Yerel seçimler var ülkede, tarafsız olması gereken Cumhurbaşkanı, AKP adına propaganda şirketi gibi çalışıyor.
Yeri geliyor, “Merkezi yönetimle yerel yönetim el ele vermezse, dayanışma halinde olmazsa o şehre herhangi bir şey gelmez. Hatay’a geldi mi? Şu anda Hatay garip kaldı, mahzun kaldı” diyebiliyor.
Tam iki gün sonra bu tehdidi başka bir parti yapmış gibi anlatabiliyor.
Çılgın bir siyasi gariplik yaşadığımızı ve üzerine daha da fazlasını duyamayacağımızı düşünürken yine bombayı aynı kişi patlattı.
AKP Genel Başkanı ve aynı zamanda cumhurbaşkanlığı da yapan Recep Tayyip Erdoğan, “Asgari ücreti 184 TL’den 17 bin TL’ye çıkarmışız, nereden nereye” dedi.
Hem de tam emeklilerin büyük bir kısmının açlıktan ölmemek için maaşlarına seyyanen zam bekledikleri bir günde.
Artık kimse hiçbir siyasetçiyi izlemiyor ya, propaganda bakanları AKP Genel Başkanı ve aynı zamanda cumhurbaşkanlığı da yapan Recep Tayyip Erdoğan’ı izlenir yapmak için, “Reisimizin çok önemli açıklamaları olacak” dedikodusunu yayıyorlar.
İnsanca yaşam beklentisinde olması gerekirken kafasına yarım poşet çay atılmasına razı hâle getirilmiş kitle ise sadaka müjdesi hayaliyle televizyonlara kitleniveriyor.
Guguştan muhalif kanalları bile AKP Genel Başkanı ve aynı zamanda cumhurbaşkanlığı da yapan Recep Tayyip Erdoğan’ın yapacağı açıklamaya kitleyebiliyor bu propaganda bakanları.

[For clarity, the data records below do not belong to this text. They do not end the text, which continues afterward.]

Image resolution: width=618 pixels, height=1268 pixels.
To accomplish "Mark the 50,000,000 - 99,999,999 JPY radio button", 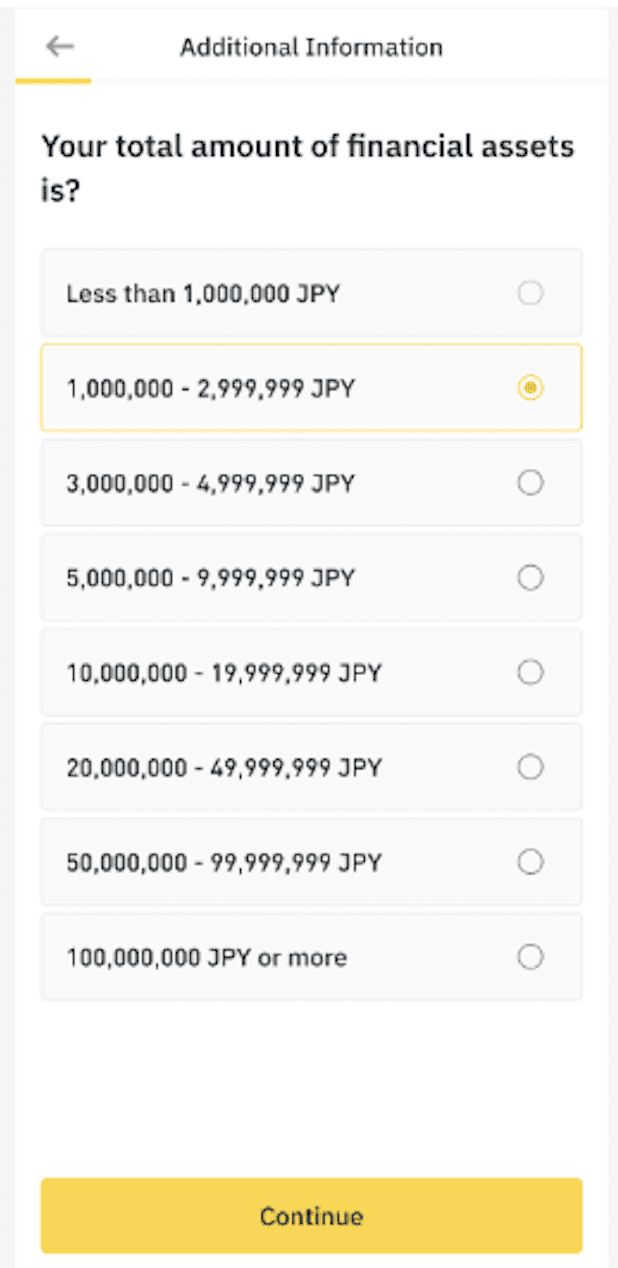I will tap(530, 861).
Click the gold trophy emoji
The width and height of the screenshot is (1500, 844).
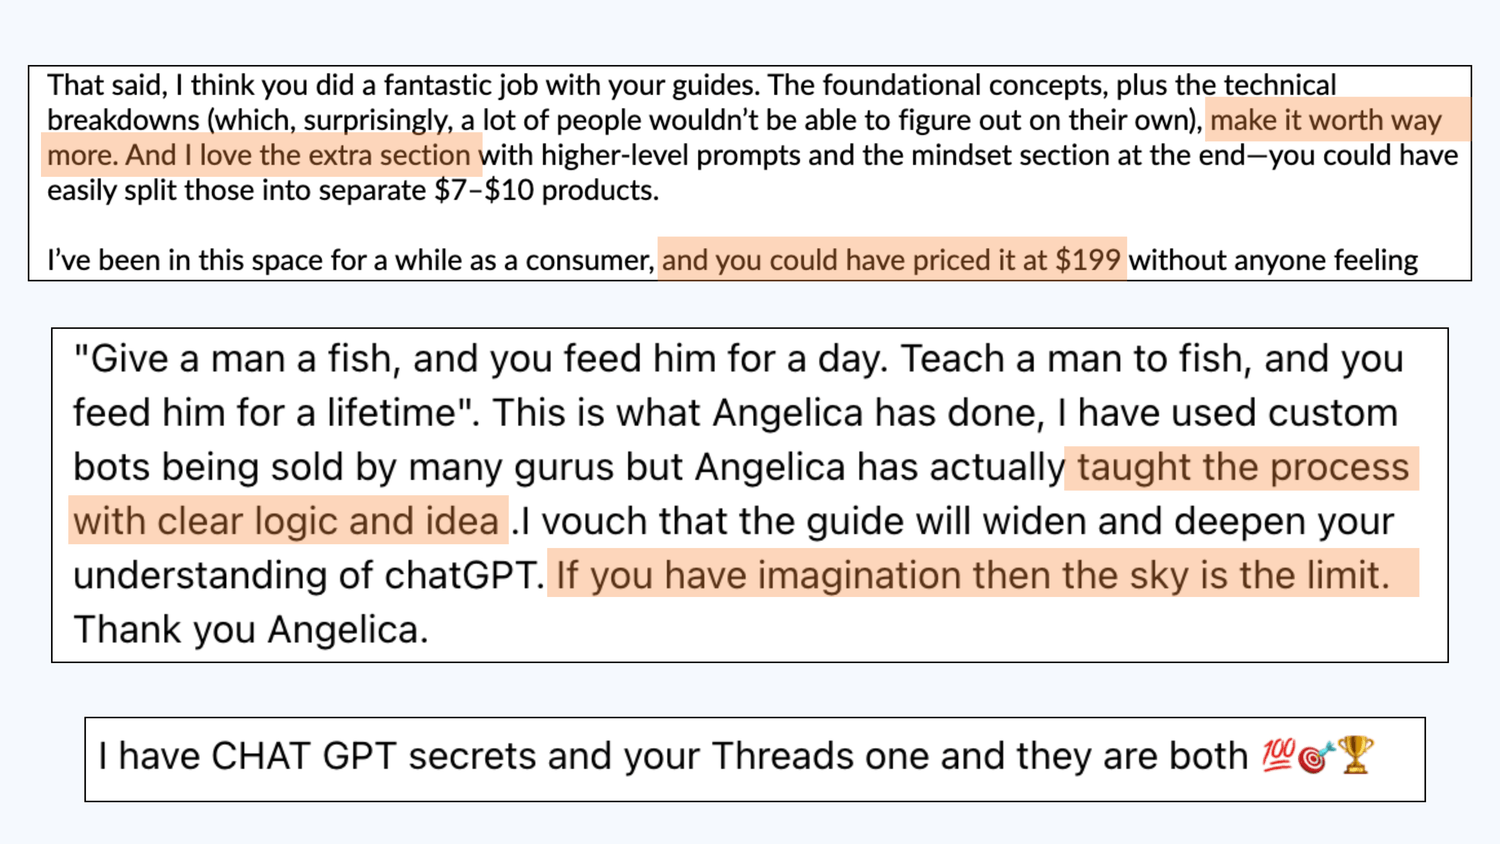[x=1356, y=755]
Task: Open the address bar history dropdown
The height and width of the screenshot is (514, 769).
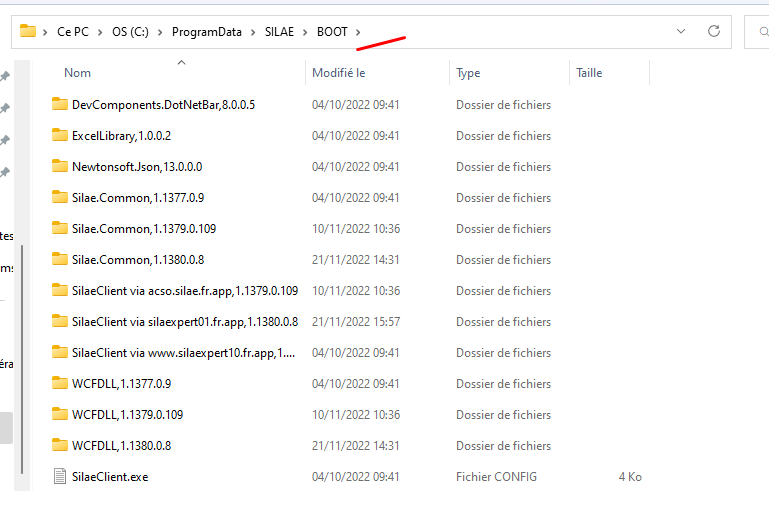Action: tap(681, 31)
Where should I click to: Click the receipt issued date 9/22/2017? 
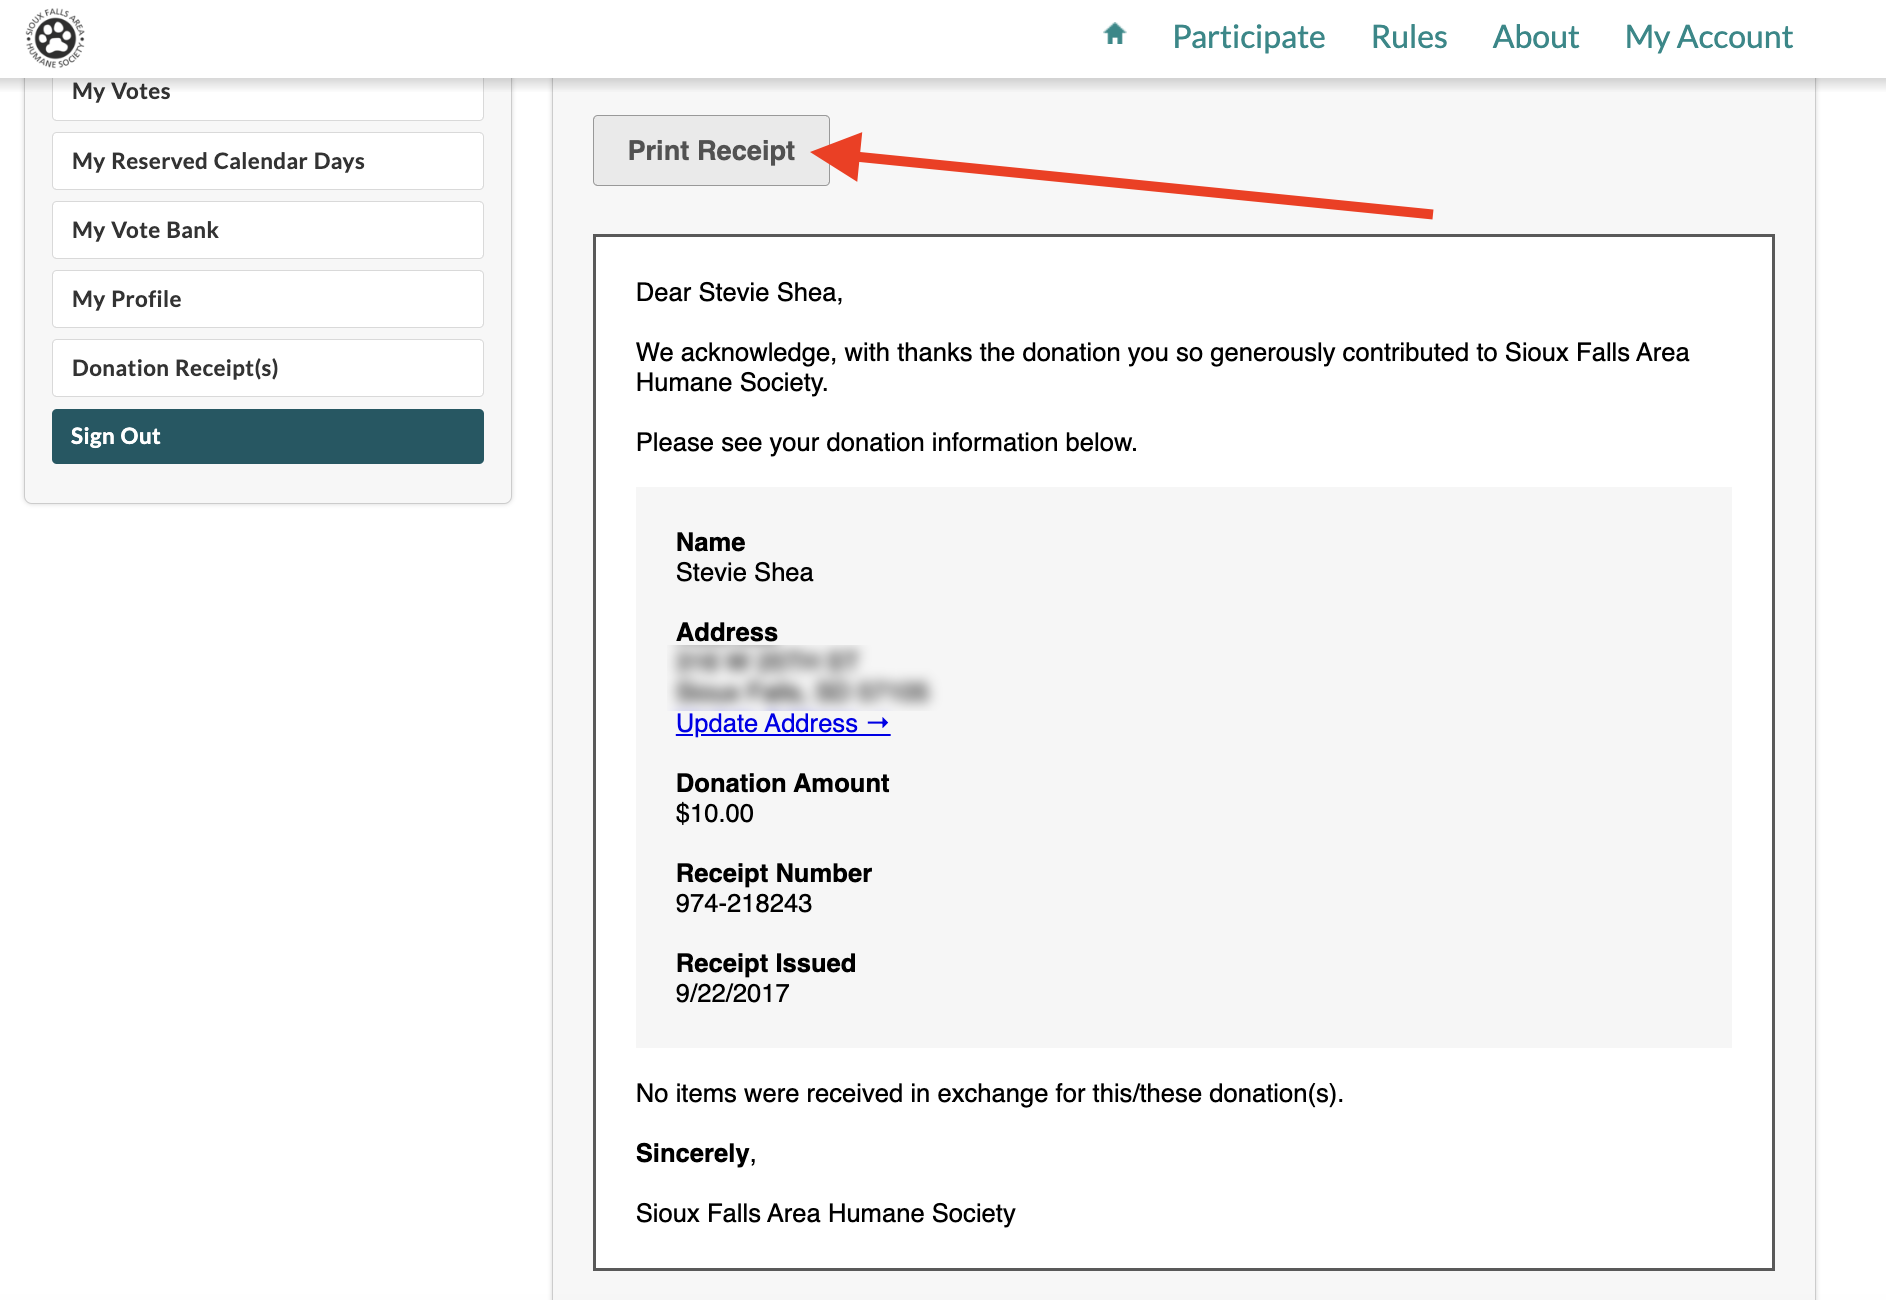coord(732,993)

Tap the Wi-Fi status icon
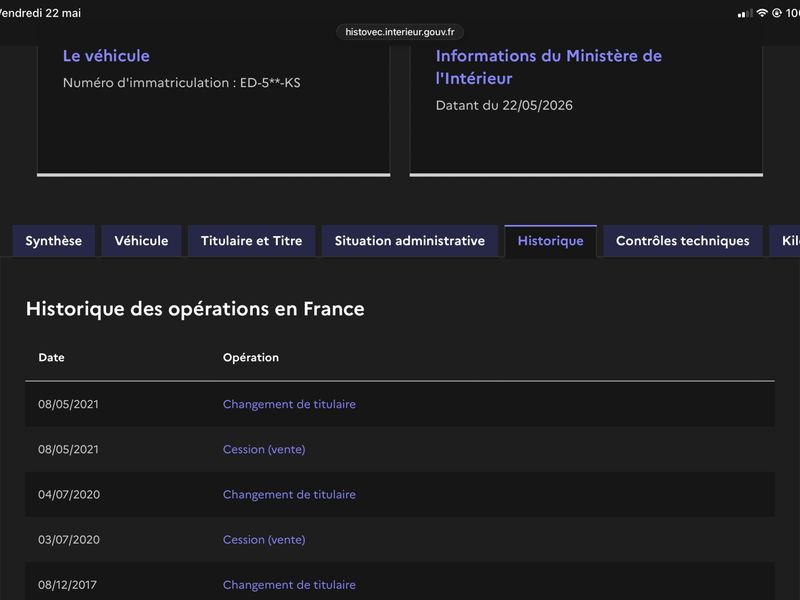tap(762, 13)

Mezarında huzur içinde uyuduğunu sanmadığım tarihin en ünlü propaganda bakanını bile kıskançlıktan ikiye yarabilecek yetenekteler.
BAŞARISIZLIKLA ÖVÜNMEK
AKP Genel Başkanı ve aynı zamanda cumhurbaşkanlığı da yapan Recep Tayyip Erdoğan zam müjdesi yerine maziden bahsetti. Asgari ücreti, maaşları, sadakaları ne kadar yükselttiklerini falan anlatıp, özetle “O beklediğiniz zammı emeklilere yaparsak dükkanı kapatıp iflasımızı ilan ederiz” dedi.
İşin garibi gururla açıkladığı 184 liradan 17 bin liraya çıkan asgari ücret artışı aslında yüksek enflasyonun, kötü yönetimin itirafı.
Sağlam ekonomilerde asgari ücret zırt pırt artmaz. Çalışanların maaşları kademeli olarak artar. Çalışanların anca yüzde 3’ü, 5’i asgari ücret alır. Şu anda Türkiye’de maaşla çalışanların neredeyse yüzde 80’i asgari ücret ya da birkaç bin lira fazlasına çalışıyor. Ekonomimizin kuburun en dibinde olduğunun göstergesi tam olarak da bu durumdur.
Ülkenin yüzde 80’i sürünüyor, yüzde 10’u idare ediyor, geri kalan 10 da kafelerdeki, restoranlardaki kalabalığı oluşturuyor. Koca bir nüfusa sahip olan ülkemizin eğlence koltuk kapasitesi o kadar zaten!
Son olarak acı gerçeği de açıklayayım…
Asgari ücret 184 lirayken 7 çeyrek altın alabiliyordu asgari ücretli. Bugün 17 bin lira ile ancak 5 çeyrek alabiliyor.
Başarısızlığı bile başarı gibi göstermeye çalışan alkışlandığı sürece kasımda, aralıkta 3 çeyreği zor görür asgari ücretli!